The National Petroleum Reserve in Alaska is the largest tract of public land in the U.S., covering over 23 million acres. It’s managed for both resource extraction (oil and gas) and environmental protection. When the BLM issues an Integrated Activity Plan (IAP), it sets the ground rules—deciding which areas are open to drilling, which are restricted, and what environmental protections must be followed. The resolution doesn’t create a new plan; it just kills the most recent one. Because this is a CRA action, it means the previous, older regulatory framework would snap back into place, or the area would revert to a status quo that the new BLM rule was trying to change.
Using the CRA is like using a sledgehammer to fix a watch. It’s a fast-track process that allows Congress to overturn an agency rule with a simple majority vote, and it prevents the agency from issuing a “substantially similar” rule in the future without specific legislative authorization. For regular folks, this matters because it means Congress is overriding the detailed, often years-long planning process conducted by the expert agency (the BLM) and replacing it with... nothing. It’s a policy vacuum. If the disapproved BLM rule included new safeguards for sensitive wildlife habitat—say, restricting drilling near calving grounds for caribou—those proposed protections are gone, and the older, potentially less stringent rules apply.

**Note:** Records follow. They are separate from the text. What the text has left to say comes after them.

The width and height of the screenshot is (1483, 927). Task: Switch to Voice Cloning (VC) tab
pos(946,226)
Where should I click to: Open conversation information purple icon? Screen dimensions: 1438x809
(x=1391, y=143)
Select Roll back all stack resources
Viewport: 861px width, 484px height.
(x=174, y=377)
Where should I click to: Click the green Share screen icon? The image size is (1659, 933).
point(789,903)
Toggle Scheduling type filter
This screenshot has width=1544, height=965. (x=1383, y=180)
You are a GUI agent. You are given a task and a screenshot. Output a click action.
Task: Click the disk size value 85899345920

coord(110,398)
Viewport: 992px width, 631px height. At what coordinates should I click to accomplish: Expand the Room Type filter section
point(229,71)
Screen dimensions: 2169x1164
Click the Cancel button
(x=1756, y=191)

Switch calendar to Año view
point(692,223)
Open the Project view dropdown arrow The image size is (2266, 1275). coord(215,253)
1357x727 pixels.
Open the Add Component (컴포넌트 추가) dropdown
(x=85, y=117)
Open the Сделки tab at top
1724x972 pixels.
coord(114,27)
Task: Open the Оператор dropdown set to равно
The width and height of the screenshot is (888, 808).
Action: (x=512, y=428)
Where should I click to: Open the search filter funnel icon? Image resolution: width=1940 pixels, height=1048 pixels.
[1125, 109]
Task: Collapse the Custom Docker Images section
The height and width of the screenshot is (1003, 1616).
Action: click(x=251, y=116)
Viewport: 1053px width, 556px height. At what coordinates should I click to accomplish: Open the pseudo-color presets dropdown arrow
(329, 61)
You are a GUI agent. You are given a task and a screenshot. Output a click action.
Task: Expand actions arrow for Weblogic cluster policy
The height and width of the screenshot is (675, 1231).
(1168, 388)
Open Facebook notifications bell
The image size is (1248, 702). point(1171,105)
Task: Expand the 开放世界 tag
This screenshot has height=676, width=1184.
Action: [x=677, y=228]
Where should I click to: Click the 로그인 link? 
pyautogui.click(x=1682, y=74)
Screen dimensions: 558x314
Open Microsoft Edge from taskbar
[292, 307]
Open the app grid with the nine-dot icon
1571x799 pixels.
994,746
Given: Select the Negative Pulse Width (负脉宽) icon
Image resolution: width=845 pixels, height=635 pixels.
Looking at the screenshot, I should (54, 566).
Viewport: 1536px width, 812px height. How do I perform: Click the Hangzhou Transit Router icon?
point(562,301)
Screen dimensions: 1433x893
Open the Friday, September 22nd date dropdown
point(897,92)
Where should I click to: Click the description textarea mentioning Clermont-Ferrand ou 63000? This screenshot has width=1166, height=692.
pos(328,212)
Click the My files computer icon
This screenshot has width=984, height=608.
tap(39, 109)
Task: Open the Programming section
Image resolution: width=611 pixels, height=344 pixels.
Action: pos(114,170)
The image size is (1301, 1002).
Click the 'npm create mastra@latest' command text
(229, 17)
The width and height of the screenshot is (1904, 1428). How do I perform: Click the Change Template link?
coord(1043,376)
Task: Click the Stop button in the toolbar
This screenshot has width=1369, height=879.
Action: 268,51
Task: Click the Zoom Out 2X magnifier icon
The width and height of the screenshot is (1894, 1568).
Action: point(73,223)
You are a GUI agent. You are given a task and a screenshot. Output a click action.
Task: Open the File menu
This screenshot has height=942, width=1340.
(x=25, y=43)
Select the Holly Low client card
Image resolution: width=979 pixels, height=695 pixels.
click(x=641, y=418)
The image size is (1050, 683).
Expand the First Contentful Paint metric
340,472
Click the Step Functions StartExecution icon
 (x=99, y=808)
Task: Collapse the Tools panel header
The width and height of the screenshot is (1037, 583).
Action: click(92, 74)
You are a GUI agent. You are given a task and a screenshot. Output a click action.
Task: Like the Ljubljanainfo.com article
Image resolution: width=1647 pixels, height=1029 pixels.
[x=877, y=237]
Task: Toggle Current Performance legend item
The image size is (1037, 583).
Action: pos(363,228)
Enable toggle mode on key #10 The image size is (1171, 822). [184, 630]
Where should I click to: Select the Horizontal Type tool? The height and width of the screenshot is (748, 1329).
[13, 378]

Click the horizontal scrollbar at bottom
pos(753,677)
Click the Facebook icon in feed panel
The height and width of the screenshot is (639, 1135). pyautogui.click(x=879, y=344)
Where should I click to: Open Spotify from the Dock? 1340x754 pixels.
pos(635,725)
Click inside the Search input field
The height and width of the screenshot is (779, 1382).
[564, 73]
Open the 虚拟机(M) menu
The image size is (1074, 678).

This resolution has clear winners and losers. On the winning side are entities that might have found the new BLM rule too restrictive, such as certain oil and gas developers who want fewer limitations on where and how they can operate within the NPR-A. By killing the new plan, they benefit from the reinstatement of older, likely less restrictive regulations. On the flip side, environmental groups and those concerned with conservation are negatively impacted. They lose any new protections or resource management strategies that the BLM rule contained, particularly in a region that is increasingly vulnerable to climate change and industrial activity. This action essentially removes a layer of regulatory oversight designed to balance resource use with environmental stewardship in a critical public land area.